> **Что сделать**:
1 – Перепишите дословно отрывок текста о романе «Отчаяние» от «Ренате Лахман в» до «верил, не существует.» включительно.
2 – Что Герман забыл на месте преступления, согласно тексту о романе «Отчаяние»?
3 – Продолжите текст о романе «Отчаяние», начав сразу после его последнего предложения.
::: Исходный текст
Ренате Лахман в статье «Семиотика мистификации: «Отчаяние» Набокова» указывает на то, что «…копия изменила оригиналу, знак обманул обозначаемое; иными словами: обман состоит в обмене знаков (обман - обмен)». То, что обман Герману не удался, он принимает как лживость семантического порядка мира: сходство, в которое он так страстно верил, не существует.

С. Давыдов в фундаментальной своей книге «Тексты-матрешки В. Набокова» очень четко определил зеркальный механизм композиции романа. В зеркальной структуре романа «Отчаяние» мы должны увидеть наличие двух двойников, но настоящего сходства между Германом и Феликсом мы не видим, это «кривое зеркало Геликсов и Ферманов». Зато очевидными становятся предметы и ошибки, несущие в себе функцию двойничества. Повествовательная ошибка состоит в том, что сходства не существует, а вторая сюжетная ошибка, ошибка-двойник, Германа в том, что он забыл палку на месте преступления («Туда?» - спросил он и указал… Палкой, читатель, палкой. Палкой, дорогой читатель, палкой. Самодельной палкой с выжженными на ней именем: Феликс такой-то из Цвикау. Палкой указал, дорогой и почтенной читатель, палкой, - ты знаешь, что такое «палка»?). Ошибка находится в самой структуре романа. Дальше мы это выразим в наличии «фотографии» в «исходном материале» романа.

При встрече с Феликсом в Тарнице Герман, рассматривая палку Феликса, замечает, что она "с глазком". Палка превращается не только в орудие уничтожения (как сюжетная ошибка, из-за которой рушится план идеального убийства и «повесть» Германа, а также трансформация револьвера в палку, следы которой мы можем увидеть в авангардистском тексте и кинематографе), но и в прием завершения произведения искусства. Мотив глаза в литературе нередко сопутствует изображению инфернального мира, а также отсылает нас к кинопоказу (фокусник - фотоискусник; «киноглаз»). Также это обуславливает и то, что у Германа постоянно фиксируется мотив «невидения» (отсутствие нарисованных глаз на портрете Германа; его ночной кошмар, в котором словно пародируется Нарцисс: Герман смотрится в лужу и замечает, что у его отражения отсутствуют глаза). Недаром и герои набоковского романа, за исключением Ардалиона, отличаются плохим зрением и носят очки: Орловиус, толстяки на дачных участках, женщина-продавец из табачной лавки, лакей - в пенсне. Вполне возможно, что Набоков был знаком с неигровой киностилистикой Дзиги Вертова в фильме «Человек с киноаппаратом» (1929) и «Киноглаз». Герман, как камера, фиксирует все детали внешнего мира. Постоянное взаимодействие «героя - кинозрителя» наблюдается на протяжении всего романа. Но и здесь появляется ошибка, которую Герман не замечает при «своем участвовании в реальности», ошибка обнаружится Германом только при «просмотре той реальности, которую он успел уже снять». «Киноглаз» действует через самого автора, а не через лже-повествователя Германа. Функцию «киноглаза», также как и функцию кинопоказа, Герману похитить не удалось.
::::::
::: Данные
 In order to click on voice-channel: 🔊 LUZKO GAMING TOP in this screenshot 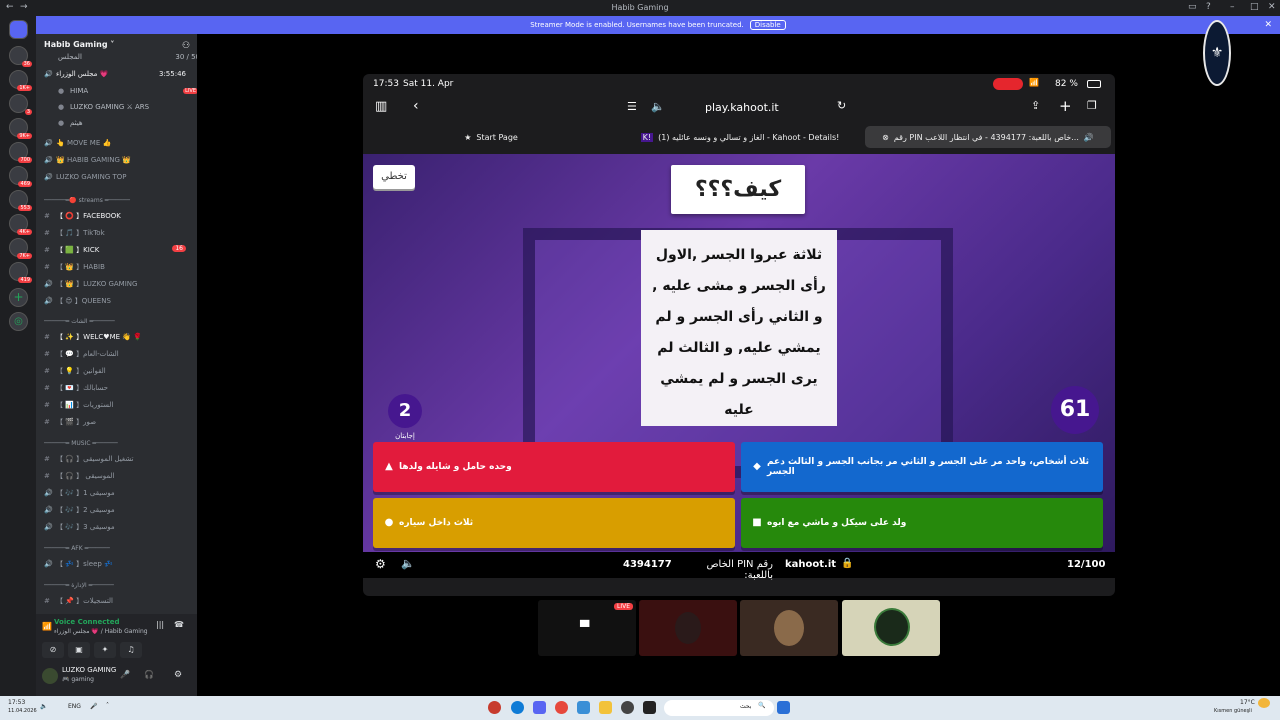, I will do `click(119, 180)`.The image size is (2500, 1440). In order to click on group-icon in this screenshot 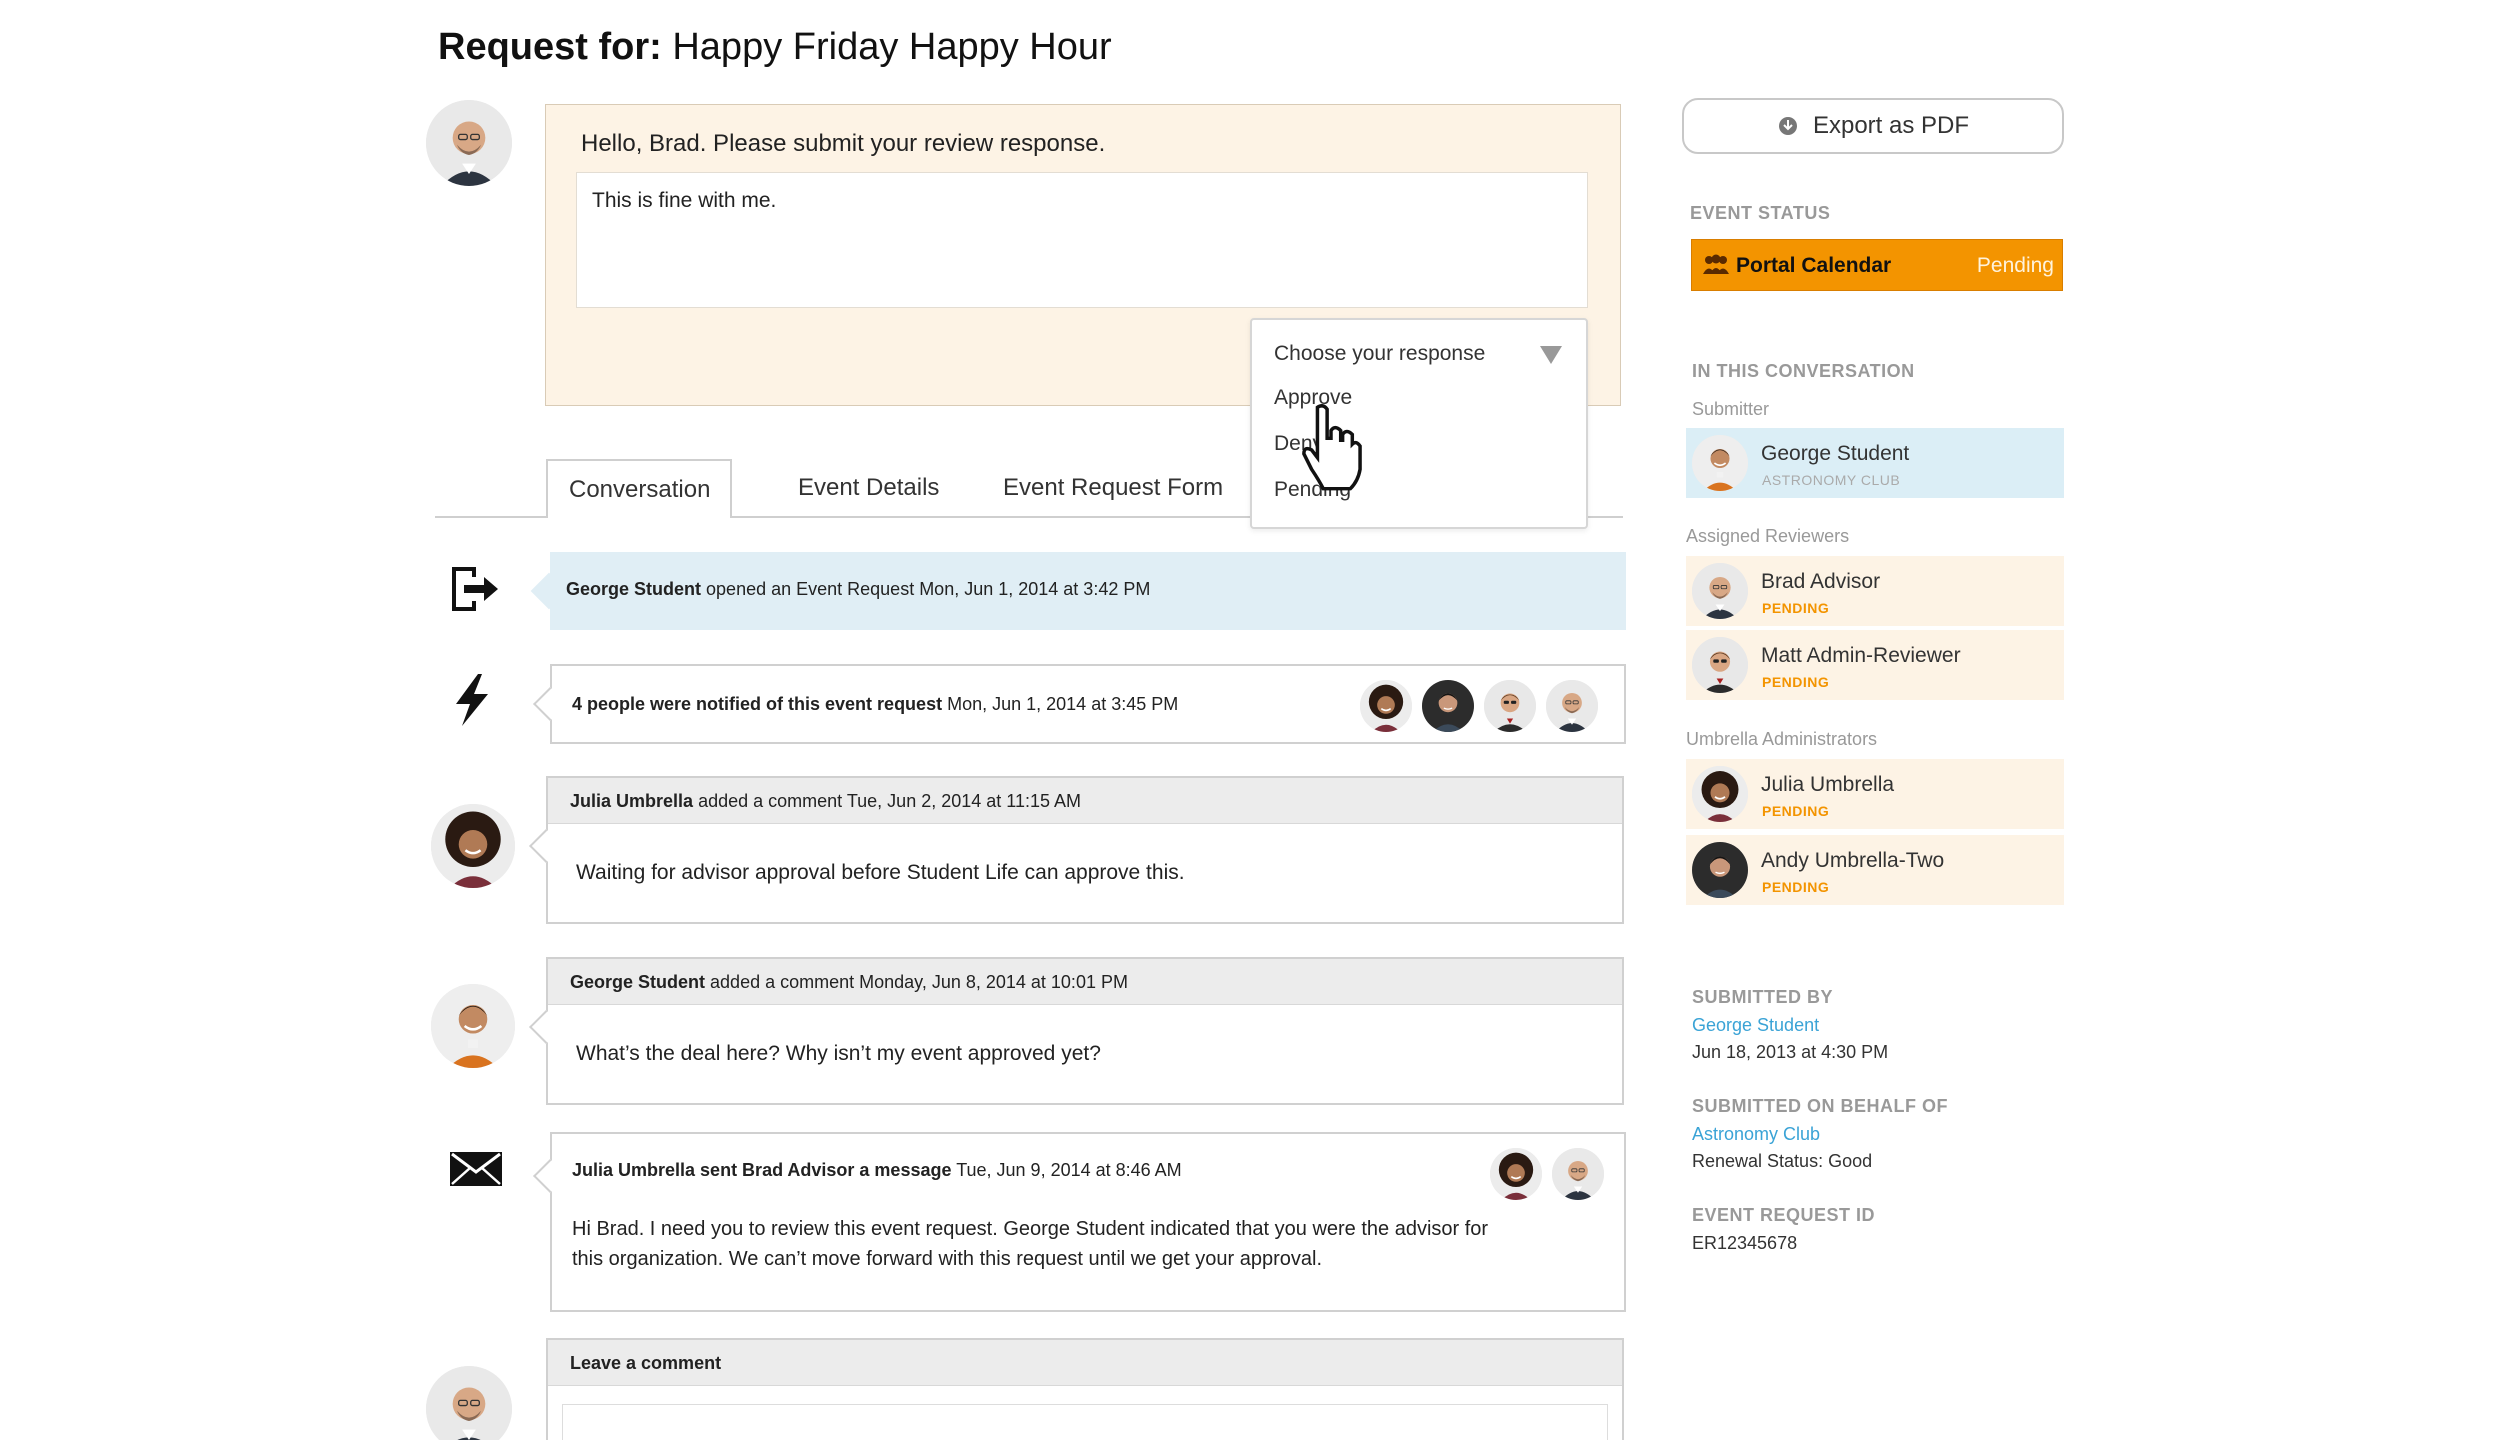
::::::
> **Ответы по заданиям**:
1 –
Ренате Лахман в статье «Семиотика мистификации: «Отчаяние» Набокова» указывает на то, что «…копия изменила оригиналу, знак обманул обозначаемое; иными словами: обман состоит в обмене знаков (обман - обмен)». То, что обман Герману не удался, он принимает как лживость семантического порядка мира: сходство, в которое он так страстно верил, не существует.

2 – Палку — самодельную, с выжженным на ней именем Феликса.

3 –
Для нас наиболее важным является то, что «Отчаяние» В.В. Набокова, репрезентированное в виде «непроявленной фотографической пленки» и состоящее из «основного романа» и заполняющего большую часть всего текста «интертитров» - текстовых вставок к нему (это «способы» написания романа, а также «письмо» Германа) можно отнести к «кинематографу», а именно к «немому кино». Связь В. Набокова с кинематографом хорошо известна в современном набоковедении. В сборнике научных работ "Hypertext Отчаяние / Сверхтекст Despair" (под ред. И.П. Смирнова), Лора Шлотхауэр в своей статье «Роман «Отчаяние» Вл. Набокова и немой немецкий кинематограф» говорила о «кинематографической технике» письма Набокова. И.П. Смирнов также указывает в своей работе «Историческая семантика кино. Видеоряд» на «кинопамять Набокова» (на примере романа «Лолита»).

Роман Владимира Набокова «Отчаяние», написанный в 1932 году и опубликованный в 1934-м, часто исследовался на предмет наличия в нем претексов из сферы немецкого кинематографа, да и кинематографа вообще. Между тем, для нас становится важным не интертекстуальные связи с кинематографом, которые, безусловно, вошли в основу романа, и которые доказывали многие известные набоковеды, но обыгрывание Набоковым самого способа кинопоказа, переконструирование жанра киноромана, который был особо востребованным в эпоху развития кинематографа. Набоков имитирует сам процесс, а не его содержание. И.П. Смирнов пишет в главе «Видеоряда» «Кинооптика литературы»: «Становление этого жанра в 1910 - 20-х гг. было бы правомерно обусловить недостаточностью Великого немого, требовавшей компенсации в таком словесном сотворчестве, которое посредничало между молчащим экраном и книгой. Это объяснение выглядит тем более приемлемым, что эпоха раннего авангарда ознаменовалась, наряду с ростом кинороманов, оригинальных по сюжету и смыслу, также появлением литературных произведений, написанных вдогонку за теми или иными фильмами с целью предложить читателю их вербальный эквивалент - возможность пережить их уже не как пантомиму, но и как Логос» [Смирнов 2009].

Именно в это время мы видим возникновение у Набокова оппозиции «кинороман» и «анти-кинороман». «Кинороман пропитывается киноэстетикой, пытается превзойти фильм. Подобное трансцендирование историзует саму визуальность». Можно заметить, что материал, взятый для трансплантации из кинематографа, обрабатывается законом искусства и может быть воспринят уже вне своего происхождения. Происходит обратная связь: В. Набоков не экранизирует, а, в свою очередь, «литературизирует» сам кинематограф.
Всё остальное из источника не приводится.